Comment on the SC Ruling

From the given facts, the CBA only requires “prior notice” of availment of the 90-day union leave. Then, the company issued a memorandum “regulating” the availment of union leave by requiring “prior approval” of applications for the said availment. In its comment on the union’s petition, it even defended the new rule by saying that the regulation of the use of union leaves is within the company’s management prerogative, and the company was simply exercising this prerogative when it required its employees to first obtain the approval of either the department head or the human resource manager before making use of any union leave. This raises the question: Can the management unilaterally amend the CBA? Article 253 of the Labor Code states that the CBA cannot be modified during its lifetime, even by mutual agreement. The CBA can only be modified or amended with respect to the 4th and 5th years thereof or after the 5-year term has expired. Sad to say, the SC based the validity of the suspension on the company’s memorandum, which in turn the SC validated because of the union’s acquiescence thereto.

It would have been correct for the SC to declare the suspension invalid because the memorandum is void for being violative of the law which prohibits any modification of the CBA without justifiable reasons. Instead of saying that Mangalino exposed himself to charges of AWOL and insubordination, the SC should have declared the company guilty of unfair labor practice for suspending him on account of his union activities.

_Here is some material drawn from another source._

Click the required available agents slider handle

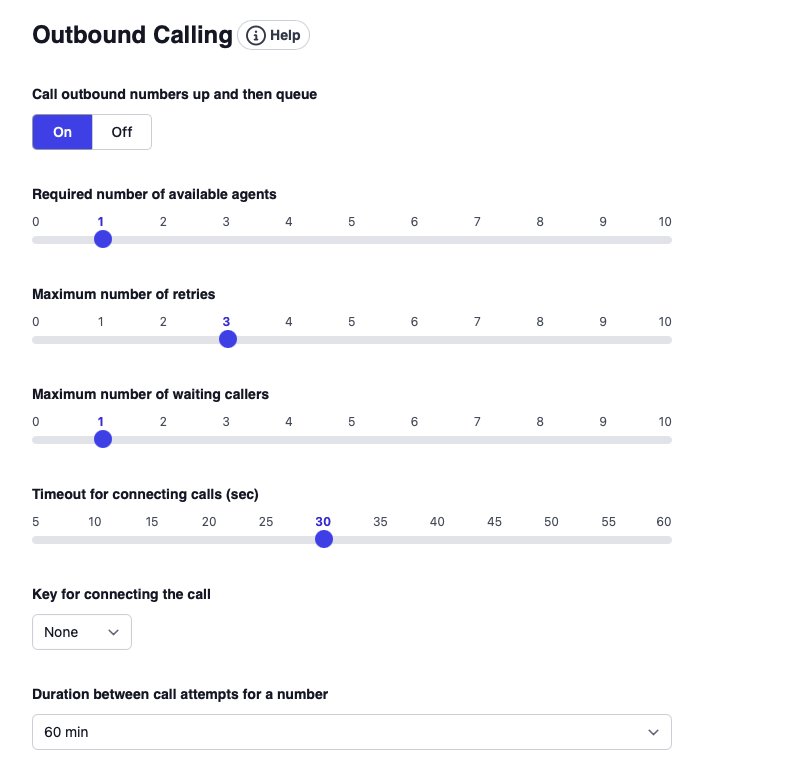point(102,239)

The lesson we learned from this decision, is for union officers to be vigilant with trade union rights set forth in the CBA. By not protesting the company’s memorandum, by remaining silent, which silence means consent, the exercise of a right to avail of union leave became a just cause for suspension or even dismissal for AWOL as the SC opined.
We disagree with the SC’s ruling that the issuance of the memorandum regulating union leave availments is a valid exercise of the company’s management prerogative. It is not management’s prerogative to amend the CBA to make it difficult for union members to avail of union leave. It is not management’s prerogative to violate the CBA. Management prerogatives end where the rights of workers begin.